Wegener's granulomatosis (WG) is a systemic disease of unknown origin characterized by necrotizing granulomatous vasculitis which involves primarily the respiratory tract and the kidney. Recently, the disease has been associated with the HLA-DPB1 locus (5). The onset of the disease is typically in the 4th decade of life. WG involves the nervous system in 20-54% of cases, predominantly as mononeuritis multiplex, while manifestation in the central nervous system (CNS) is less common (2% - 8%) (6). Primary manifestation in the nervous system is rare. Several case reports demonstrated patients suffering from palsies of multiple cranial nerves without pulmonary manifestations (3,9). Atypical cases of WG presented as ischemic stroke (10) as subarachnoid hemorrhage (2) or pituitary disease (9). In one patient a Wegener's lesion formed around the cervical spinal cord similarly to the case presented here (7). This patient, however, had elevated c-ANCA which resolved after high dose corticosteroid therapy. A number of reports demonstrated secondary spread of WG to the meninges. In these cases inflammatory thickening and fibrosis of the dura mater is usually associated with headaches, whereas cranial nerve lesions, cerebellar symptoms or epileptic seizures occur only rarely (1,4,7). In addition, a case of diffuse involvement of the meninges from Wegener's granulomatosis followed by chronic aseptic meningitis with communicating hydrocephalus and papillary edema was reported (8). Differential diagnosis in the case presented here included tuberculosis which was excluded microbiologically and sarcoidosis for which the histology was not typical.
This is the first case of WG presenting as thickening of the dura in the area of the medulla oblongata, followed by cranial nerve palsy (VI and XII), ataxia, headache, personality changes and hydrocephalus.

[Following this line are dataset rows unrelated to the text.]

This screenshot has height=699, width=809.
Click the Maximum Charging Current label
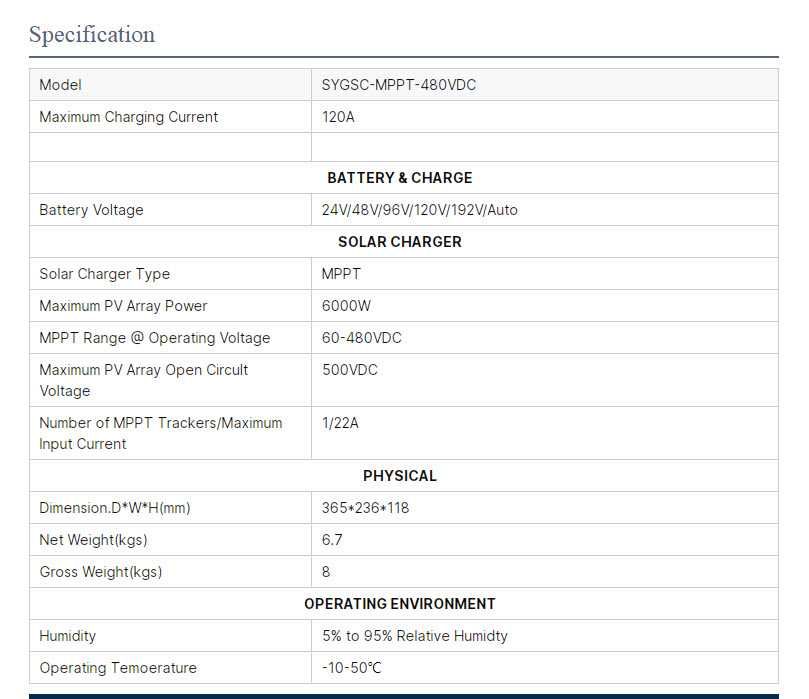coord(128,117)
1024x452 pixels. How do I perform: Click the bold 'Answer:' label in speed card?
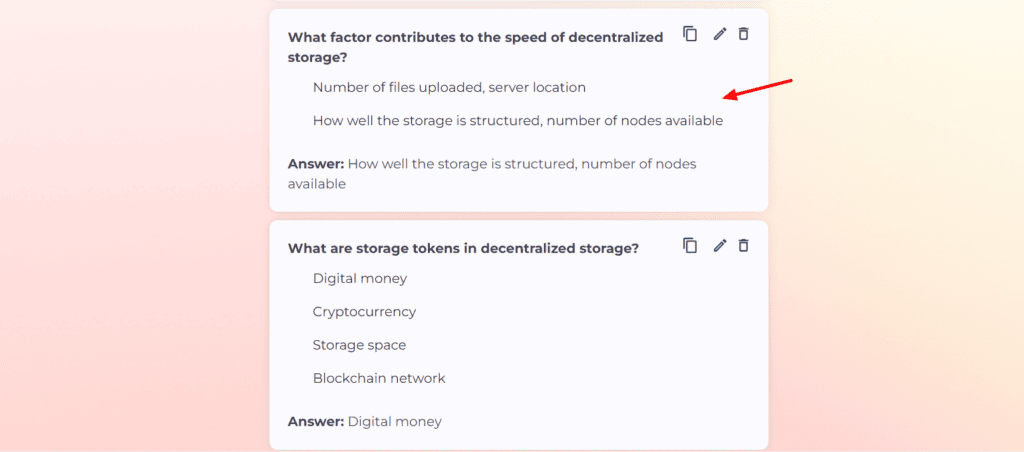(316, 164)
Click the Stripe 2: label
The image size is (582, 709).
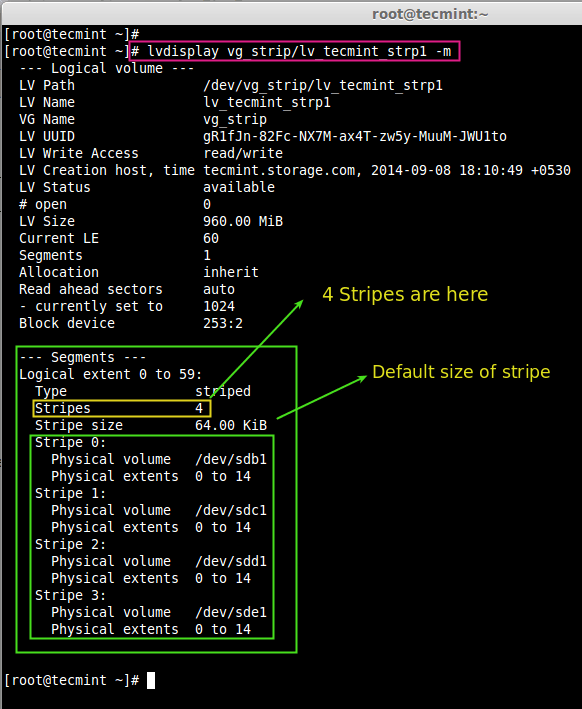click(71, 544)
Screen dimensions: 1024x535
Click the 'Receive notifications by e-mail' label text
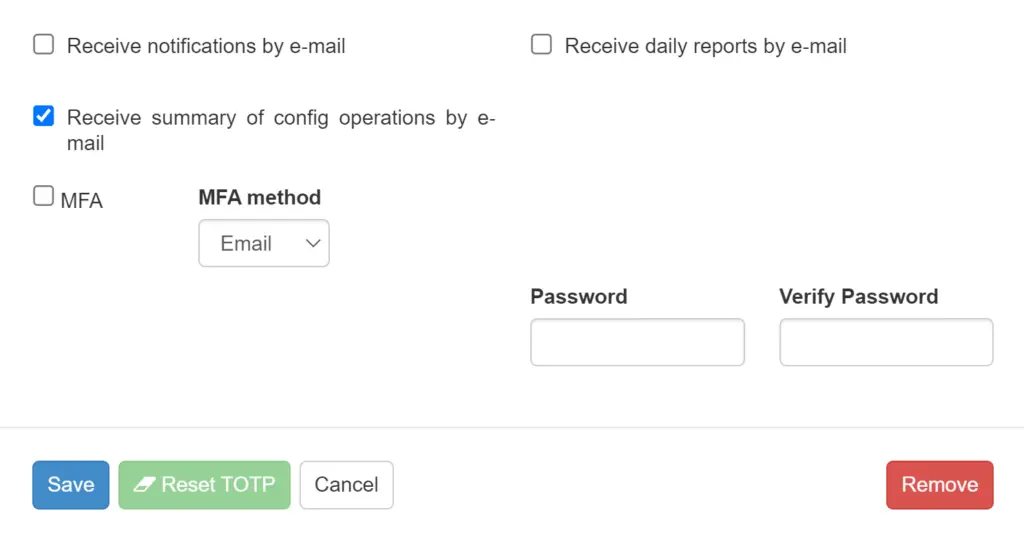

In the woman presented here, it is noteworthy that serological tests for p- and c-ANCA, ANA, DNA, ENA were negative over the complete observation period of 1.5 years. The improvement of neurological symptoms and complete regression of the lesion in MRI 1.5 years after surgery (Figures 11, 12) after low dose medication with prednisolone (10 mg p.d.), however, support the histological diagnosis.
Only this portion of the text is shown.